IL MESSAGGERO (C.Sagrado) – La Roma sbanda per un tempo a Vigo e chiude con un pesante (e preoccupante) ko il suo precampionato: il Celta vince 4 a 1 e soprattutto evidenzia i difetti della rosa giallorossa. Di Francesco, a sei giorni dal debutto contro l’Atalanta a Bergamo, prende atto del passo indietro del suo gruppo. Nell’amichevole decide di partire con i panchinari, da vedere e valutare almeno per un tempo in una gara ufficiale, ma riceve in cambio la prestazione peggiore da quando guida i giallorossi. La formazione iniziale, completamente stravolta rispetto alla gara di giovedì a Siviglia,accoglie comunque tre titolari del momento: Peres e Kolarov, unici terzini a disposizione, e Defrel, schierato nella circostanza da centravanti. In porta comincia Skorupski, in difesa i centrali sono Fazio e Juan Jesus, il centrocampo di scorta si allinea da destra con Gerson, Gonalons e Pellegrini, in attacco sulle fasce i mancini Under e Iturbe.

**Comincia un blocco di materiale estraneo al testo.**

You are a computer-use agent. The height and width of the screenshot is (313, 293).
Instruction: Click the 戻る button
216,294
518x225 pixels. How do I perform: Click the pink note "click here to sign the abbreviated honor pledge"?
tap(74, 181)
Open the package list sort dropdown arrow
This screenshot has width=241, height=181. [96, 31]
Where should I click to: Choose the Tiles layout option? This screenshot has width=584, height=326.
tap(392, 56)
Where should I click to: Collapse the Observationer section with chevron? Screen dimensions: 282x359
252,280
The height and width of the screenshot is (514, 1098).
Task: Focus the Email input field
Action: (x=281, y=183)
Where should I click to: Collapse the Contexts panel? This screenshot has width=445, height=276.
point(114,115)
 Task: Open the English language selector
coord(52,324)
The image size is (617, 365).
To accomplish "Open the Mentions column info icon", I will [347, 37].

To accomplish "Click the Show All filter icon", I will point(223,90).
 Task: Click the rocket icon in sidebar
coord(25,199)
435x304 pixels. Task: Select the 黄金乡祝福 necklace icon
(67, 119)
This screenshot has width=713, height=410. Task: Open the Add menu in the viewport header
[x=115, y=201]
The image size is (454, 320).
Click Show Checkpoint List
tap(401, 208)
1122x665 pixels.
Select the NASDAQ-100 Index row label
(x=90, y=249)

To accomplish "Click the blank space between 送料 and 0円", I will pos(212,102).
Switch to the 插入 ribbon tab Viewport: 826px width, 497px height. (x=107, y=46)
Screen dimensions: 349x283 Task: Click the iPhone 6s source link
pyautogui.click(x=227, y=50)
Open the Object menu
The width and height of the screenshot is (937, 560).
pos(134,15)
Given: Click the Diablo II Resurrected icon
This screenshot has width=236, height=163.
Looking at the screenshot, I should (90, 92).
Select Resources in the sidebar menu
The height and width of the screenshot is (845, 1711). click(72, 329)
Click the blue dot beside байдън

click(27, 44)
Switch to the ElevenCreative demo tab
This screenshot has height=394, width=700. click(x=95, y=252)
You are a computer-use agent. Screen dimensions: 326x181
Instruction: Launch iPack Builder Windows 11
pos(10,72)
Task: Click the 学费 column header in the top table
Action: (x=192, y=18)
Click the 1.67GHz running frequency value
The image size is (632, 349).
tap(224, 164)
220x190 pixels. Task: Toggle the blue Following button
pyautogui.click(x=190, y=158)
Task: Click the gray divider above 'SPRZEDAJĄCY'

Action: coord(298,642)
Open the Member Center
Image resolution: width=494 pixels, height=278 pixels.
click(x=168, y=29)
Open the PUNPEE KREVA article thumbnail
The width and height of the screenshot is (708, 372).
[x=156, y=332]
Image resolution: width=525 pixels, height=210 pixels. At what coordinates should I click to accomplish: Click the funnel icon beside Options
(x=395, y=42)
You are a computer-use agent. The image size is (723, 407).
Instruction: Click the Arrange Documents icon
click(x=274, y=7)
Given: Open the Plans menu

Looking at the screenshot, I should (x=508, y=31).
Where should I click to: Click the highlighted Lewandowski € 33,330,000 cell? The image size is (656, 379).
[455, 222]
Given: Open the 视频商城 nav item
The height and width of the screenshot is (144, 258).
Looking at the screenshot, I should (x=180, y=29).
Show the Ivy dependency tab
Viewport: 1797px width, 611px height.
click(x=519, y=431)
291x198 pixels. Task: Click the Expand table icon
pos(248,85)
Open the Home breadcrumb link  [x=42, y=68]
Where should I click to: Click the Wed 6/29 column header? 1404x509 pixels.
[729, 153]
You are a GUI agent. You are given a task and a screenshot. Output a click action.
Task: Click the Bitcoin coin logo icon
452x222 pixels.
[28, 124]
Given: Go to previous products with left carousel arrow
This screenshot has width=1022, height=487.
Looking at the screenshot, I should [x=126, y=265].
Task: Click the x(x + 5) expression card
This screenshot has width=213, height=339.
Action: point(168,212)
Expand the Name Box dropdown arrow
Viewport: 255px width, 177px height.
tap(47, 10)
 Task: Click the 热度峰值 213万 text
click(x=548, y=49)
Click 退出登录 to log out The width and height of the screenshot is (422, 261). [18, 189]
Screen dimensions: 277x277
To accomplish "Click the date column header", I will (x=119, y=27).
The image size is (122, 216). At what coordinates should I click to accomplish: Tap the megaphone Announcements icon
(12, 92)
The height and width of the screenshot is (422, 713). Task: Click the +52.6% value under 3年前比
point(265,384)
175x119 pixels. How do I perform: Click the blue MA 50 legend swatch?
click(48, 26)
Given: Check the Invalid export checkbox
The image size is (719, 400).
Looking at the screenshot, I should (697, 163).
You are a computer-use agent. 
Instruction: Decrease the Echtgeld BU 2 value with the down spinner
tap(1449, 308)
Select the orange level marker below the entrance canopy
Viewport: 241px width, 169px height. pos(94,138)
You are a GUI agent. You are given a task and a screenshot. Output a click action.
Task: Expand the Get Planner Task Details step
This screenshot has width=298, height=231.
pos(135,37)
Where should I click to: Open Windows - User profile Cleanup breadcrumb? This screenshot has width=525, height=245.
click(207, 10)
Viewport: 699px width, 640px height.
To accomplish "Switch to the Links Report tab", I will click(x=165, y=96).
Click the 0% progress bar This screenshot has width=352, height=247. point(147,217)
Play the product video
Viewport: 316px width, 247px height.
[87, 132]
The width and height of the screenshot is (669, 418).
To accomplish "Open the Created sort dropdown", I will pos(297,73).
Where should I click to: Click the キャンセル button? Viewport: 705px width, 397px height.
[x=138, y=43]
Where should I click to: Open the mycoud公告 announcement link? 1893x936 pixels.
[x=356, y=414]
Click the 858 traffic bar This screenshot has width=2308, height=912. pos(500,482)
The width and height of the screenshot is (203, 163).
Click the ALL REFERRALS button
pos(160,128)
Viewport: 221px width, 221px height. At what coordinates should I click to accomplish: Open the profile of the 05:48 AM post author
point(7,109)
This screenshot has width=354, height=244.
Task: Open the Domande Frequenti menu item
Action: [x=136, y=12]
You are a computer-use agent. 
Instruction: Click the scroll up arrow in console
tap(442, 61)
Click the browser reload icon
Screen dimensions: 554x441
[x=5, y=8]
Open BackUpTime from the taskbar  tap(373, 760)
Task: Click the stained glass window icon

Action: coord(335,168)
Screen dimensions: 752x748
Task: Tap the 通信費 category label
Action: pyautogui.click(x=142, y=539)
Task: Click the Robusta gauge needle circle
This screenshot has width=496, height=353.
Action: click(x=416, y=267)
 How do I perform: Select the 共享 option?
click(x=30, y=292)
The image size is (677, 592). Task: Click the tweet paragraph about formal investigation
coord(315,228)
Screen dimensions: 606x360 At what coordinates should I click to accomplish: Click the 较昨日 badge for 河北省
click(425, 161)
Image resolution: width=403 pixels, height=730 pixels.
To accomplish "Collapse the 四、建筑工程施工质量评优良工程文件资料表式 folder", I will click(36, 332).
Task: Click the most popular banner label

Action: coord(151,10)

CROLLO INASPETTATO – Il maxi turnover non può giustificare l’approccio indecente della Roma. L’inizio del match è stato imbarazzante. Poco ritmo e tanta superficialità. In 27 minuti i giallorossi si sono ritrovati sotto di tre reti, prese tra l’altro in meno di 10 minuti (il poker, invece, arriverà dopo 41 minuti). Con errori dei singoli e di squadra. Fazio, premiato dall’allenatore con la fascia di capitano, non ricambia la fiducia e spiana la strada per il successo al Celta Vigo. Difettoso il suo rilancio, con il pallone regalato in uscita, e lento il tentativo di recupero su Guidetti scappato in contropiede e appozzato in area (l’attaccante si fa male alla spalla e lascia il campo): rigore e trasformazione di Iago Aspas per l’1 a 0. Peggio gli altri tre gol. Gonalons e Gerson, incerti nell’interdizione, permettono a Pione Sisto il gioco di prestigio a centrocampo e l’accelerazione verso Skorupski. La linea a quattro resta inchiodata, nessun difensore esce incontro e Pione Sisto può concludere in libertà da fuori per il 2 a 0. Il bis di Pione Sisto per il 3 a 0 arriva ancora a difesa schierata. Kolarov non chiude a sinistra sul cross di Iago Aspas e Bruno Peres è in ritardo a destra. Simile anche il 4-0: anche Iago Aspas festeggia la sua doppietta, ricevendo da destra, ancora con Kolarov che non interviene sull’iniziativa di Wass, e segnando in libertà con Fazio e Juan Jesus spettatori disinteressati. La difesa sicuramente si conferma fragile, ma il centrocampo e l’attacco non aiutano nella protezione.